Assessment of porous sorbents for phosphate recovery using NMR spectroscopy

Phosphate is a limited resource and research into how to recover and reuse phosphate from wastewater is extensively done. A promising sorbent material, which is cheap to synthesize, reusable and environmentally friendly, is the magnesium aluminum layered double hydroxide (MgAl-LDH). The MgAl-Cl-LDH have in this project been synthesized using the coprecipitation or the epoxide mediated sol-gel method accompanied by phase separation. The LDH synthesized by the coprecipitation did undergo extensively characterization and phosphate sorption experiments (removed 42−54 mgP/g). It was not possible to dope Zr(IV) into the MgAl-LDH. Consequently, the Zr(IV) existed as Zr(OH)4/ZrO2 in the LDH, which significantly decreased the P removal capacity to 16−20 mgP/g. The MgAl-LDH (without Zr(IV), but 23−29% amorphous aluminum hydroxide, AOH) removed >62% of the phosphate, the rest were removed by impurities (i.e., AOH, MgP, Al-P) according to 31P MAS NMR.
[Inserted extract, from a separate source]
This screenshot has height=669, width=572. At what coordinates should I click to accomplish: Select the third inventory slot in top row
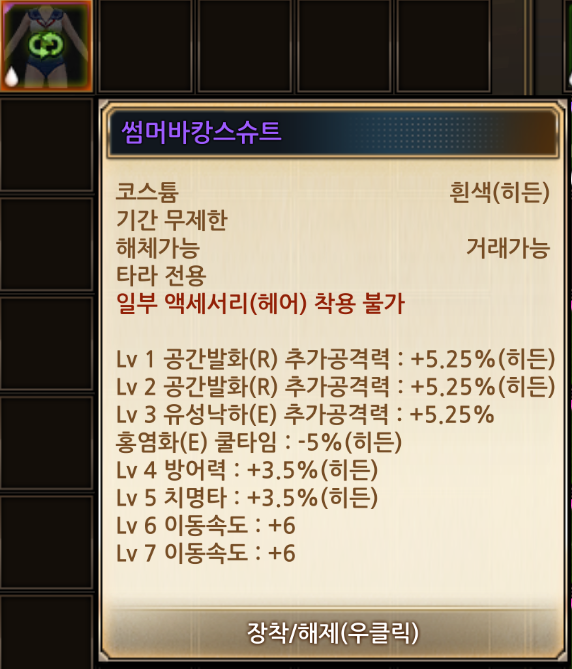tap(245, 45)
Following this, advanced 1D and 2D NMR experiments were used to identify the phosphate removal pathways for two phase pure MgxAl-Cl-LDH (x = 2 and 3), i.e., not containing any AOH. Thus, a general procedure for the synthesis of phase pure MgAl-Cl-LDH have been obtained. It was determined that the charge density (x) have a significant influence on the 31P removal pathways: the Mg2Al-LDH mainly (75%) removed phosphate through anion-exchange by intercalation of HPO4 2- and H2PO4 - (δiso( 31P) > -2 ppm), whereas the Mg3Al-LDH removed phosphate through anion-exchange (≈33%) and grafting (≈66%) of H2PO4 - , (δiso( 31P) > -5 ppm). Importantly, 25 mol% of the Mg2Al-LDH dissolved upon P exposure, this is not ideal with a view of application of the LDH on a large-scale facility (i.e., wastewater treatment plant). Only 8 mol% dissolved for the Mg3Al-LDH. Further experiments revealed that the Mg3Al-LDH is more stable over a broad pH range (5−12), whereas the Mg2Al-LDH is more reactive and at pH 12 form a shigaite-type LDH (d(003)- spacing = 10.2 Å, δiso( 31P) = 7(1) ppm), with a double interlayer of phosphate anions.
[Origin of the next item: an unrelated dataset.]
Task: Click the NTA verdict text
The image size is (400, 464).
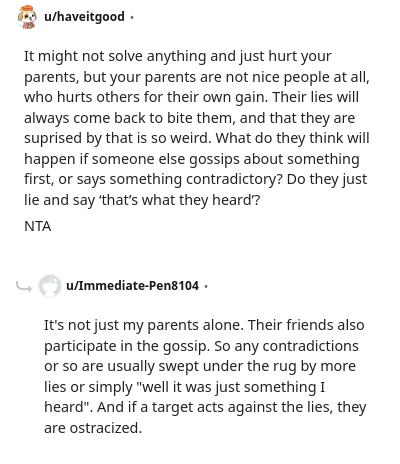Action: pos(38,227)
The LDH synthesized by the coprecipitation method result in a powdered material. Powdered material is difficult to extract at large scale facilities. Thus, investigation of LDH granulates with pores synthesized by the sol-gel method accompanied by phase separation were done. As the material is granulates, not powder, pores are necessary to facilitate the transport of anions into the inner part of the monolith. Extensive research revealed three pore sizes: micro-, meso- and macropores. The meso- and macropores are related to the LDH-formation and the micropores to the Al(OH)3 formation. Results indicated that the LDH grow on the surface of the Al(OH)3. 129Xe EXSY showed that meso- and macropores are exchanging, but micropores are isolated. The MgAl-Cl-LDH monolith removed ≈ 50 mgP/g and the LDH structure and pores remained after phosphate sorption, albeit with a decrease in crystallinity and homogeneity and some dissolution of the LDH.
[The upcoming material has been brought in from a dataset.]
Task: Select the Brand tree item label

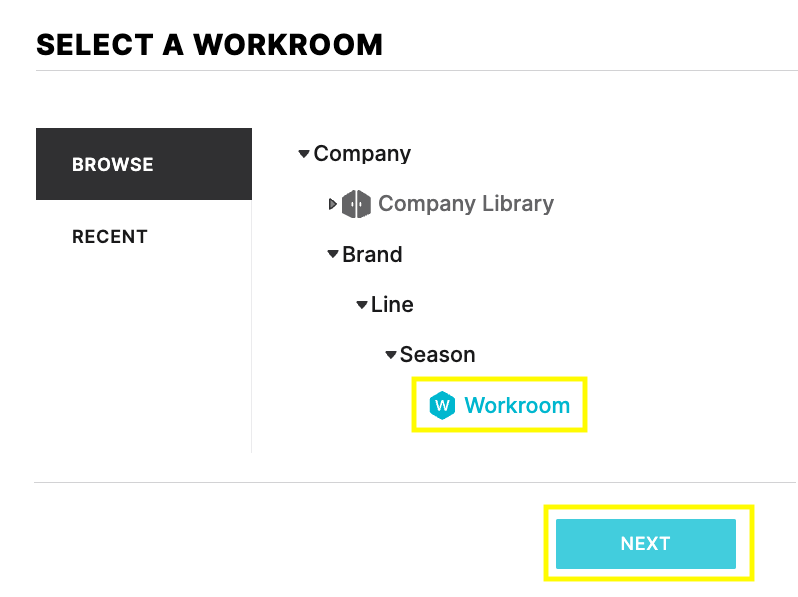Action: (372, 255)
To summarize, the work added to the knowledge of the application of MgAl-LDH as phosphate sorbents. The work illustrated an instability of the LDH which needs to be addressed. The presented work also detailly described the pathway behind phosphate removal using 31P NMR for LDH synthesized by the coprecipitation and the sol-gel method accompanied by phase separation.